# [WHAT YOU ARE ASKED TO DO]
Whichever lines of the material contain "computer", copy each of them.

# [RECORDS FOR THE TASK]
[Start of Attachment]
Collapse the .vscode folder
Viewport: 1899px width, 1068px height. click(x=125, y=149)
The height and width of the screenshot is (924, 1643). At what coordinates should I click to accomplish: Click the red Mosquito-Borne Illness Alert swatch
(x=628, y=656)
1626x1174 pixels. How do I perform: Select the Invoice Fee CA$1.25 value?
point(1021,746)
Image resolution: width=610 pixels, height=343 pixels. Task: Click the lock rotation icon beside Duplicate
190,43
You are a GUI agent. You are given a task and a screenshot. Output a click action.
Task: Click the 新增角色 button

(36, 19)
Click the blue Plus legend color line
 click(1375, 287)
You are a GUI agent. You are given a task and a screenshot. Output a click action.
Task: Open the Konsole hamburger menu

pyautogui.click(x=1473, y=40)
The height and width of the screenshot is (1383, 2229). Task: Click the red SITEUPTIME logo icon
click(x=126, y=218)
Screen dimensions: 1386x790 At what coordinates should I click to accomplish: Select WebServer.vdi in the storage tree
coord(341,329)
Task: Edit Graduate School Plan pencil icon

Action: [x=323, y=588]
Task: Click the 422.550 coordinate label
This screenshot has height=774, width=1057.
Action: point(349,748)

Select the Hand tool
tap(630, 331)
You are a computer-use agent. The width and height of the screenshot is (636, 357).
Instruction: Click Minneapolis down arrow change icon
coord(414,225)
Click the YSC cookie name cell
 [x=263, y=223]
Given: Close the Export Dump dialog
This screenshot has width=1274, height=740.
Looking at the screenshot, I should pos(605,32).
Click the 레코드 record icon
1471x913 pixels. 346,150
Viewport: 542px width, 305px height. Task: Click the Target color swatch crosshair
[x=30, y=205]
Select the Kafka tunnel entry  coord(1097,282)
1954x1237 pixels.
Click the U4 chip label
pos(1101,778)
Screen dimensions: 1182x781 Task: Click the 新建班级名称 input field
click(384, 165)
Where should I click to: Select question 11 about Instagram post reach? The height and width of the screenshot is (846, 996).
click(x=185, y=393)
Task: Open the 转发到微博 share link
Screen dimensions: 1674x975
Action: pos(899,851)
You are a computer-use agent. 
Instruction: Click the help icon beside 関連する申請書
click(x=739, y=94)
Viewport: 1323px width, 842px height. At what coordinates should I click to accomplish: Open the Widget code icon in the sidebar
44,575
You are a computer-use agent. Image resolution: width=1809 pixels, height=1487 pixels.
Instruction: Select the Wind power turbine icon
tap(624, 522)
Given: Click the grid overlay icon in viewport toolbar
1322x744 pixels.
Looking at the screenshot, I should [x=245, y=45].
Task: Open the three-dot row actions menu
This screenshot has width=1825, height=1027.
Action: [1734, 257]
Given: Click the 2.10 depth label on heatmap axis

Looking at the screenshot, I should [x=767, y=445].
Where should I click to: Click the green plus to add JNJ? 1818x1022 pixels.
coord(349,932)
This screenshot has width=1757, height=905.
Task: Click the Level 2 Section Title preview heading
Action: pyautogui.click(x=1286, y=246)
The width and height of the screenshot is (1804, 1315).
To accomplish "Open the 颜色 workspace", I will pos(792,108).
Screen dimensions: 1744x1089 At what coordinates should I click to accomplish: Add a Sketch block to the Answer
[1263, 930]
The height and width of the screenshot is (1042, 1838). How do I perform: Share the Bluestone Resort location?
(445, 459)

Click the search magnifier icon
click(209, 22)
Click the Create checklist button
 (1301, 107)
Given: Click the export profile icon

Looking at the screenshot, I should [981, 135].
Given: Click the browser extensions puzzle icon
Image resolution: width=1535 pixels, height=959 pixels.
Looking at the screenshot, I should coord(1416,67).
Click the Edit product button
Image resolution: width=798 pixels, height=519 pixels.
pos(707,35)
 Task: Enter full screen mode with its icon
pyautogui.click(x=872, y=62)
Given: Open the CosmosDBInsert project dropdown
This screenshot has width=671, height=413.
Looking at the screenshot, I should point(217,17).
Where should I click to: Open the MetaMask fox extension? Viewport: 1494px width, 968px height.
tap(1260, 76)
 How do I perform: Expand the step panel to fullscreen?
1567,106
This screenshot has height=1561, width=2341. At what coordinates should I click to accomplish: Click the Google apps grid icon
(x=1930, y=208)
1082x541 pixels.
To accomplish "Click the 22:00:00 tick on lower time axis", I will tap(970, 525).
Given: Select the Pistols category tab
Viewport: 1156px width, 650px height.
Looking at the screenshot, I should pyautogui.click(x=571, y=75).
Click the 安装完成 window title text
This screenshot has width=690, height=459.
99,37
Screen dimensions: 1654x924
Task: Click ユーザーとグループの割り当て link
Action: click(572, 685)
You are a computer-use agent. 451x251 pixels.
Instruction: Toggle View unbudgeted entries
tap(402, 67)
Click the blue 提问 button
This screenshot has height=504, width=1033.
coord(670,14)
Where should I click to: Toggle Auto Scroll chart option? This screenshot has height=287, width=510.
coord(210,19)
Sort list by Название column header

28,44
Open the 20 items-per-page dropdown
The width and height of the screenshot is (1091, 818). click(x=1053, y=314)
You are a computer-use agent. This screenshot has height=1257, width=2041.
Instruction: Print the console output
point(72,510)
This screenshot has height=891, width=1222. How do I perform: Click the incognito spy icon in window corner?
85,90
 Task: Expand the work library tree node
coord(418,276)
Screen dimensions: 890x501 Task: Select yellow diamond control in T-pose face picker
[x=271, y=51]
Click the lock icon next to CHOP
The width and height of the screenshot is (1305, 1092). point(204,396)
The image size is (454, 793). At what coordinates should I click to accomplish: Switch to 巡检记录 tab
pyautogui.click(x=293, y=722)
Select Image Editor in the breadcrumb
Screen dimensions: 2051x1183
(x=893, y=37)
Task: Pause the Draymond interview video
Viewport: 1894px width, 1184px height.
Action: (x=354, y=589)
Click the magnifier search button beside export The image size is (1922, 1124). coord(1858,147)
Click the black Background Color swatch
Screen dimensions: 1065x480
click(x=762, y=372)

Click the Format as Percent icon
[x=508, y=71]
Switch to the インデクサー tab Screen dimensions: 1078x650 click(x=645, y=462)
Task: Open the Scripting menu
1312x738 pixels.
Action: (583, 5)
[End of Attachment]
# [EXERCISE SOLUTION]
You are a computer-use agent. The width and height of the screenshot is (636, 357).
You are a computer-use agent. 
You are a computer-use agent. Image resolution: width=1809 pixels, height=1487 pixels.
You are a computer-use agent. 451x251 pixels.
You are a computer-use agent. This screenshot has height=1257, width=2041.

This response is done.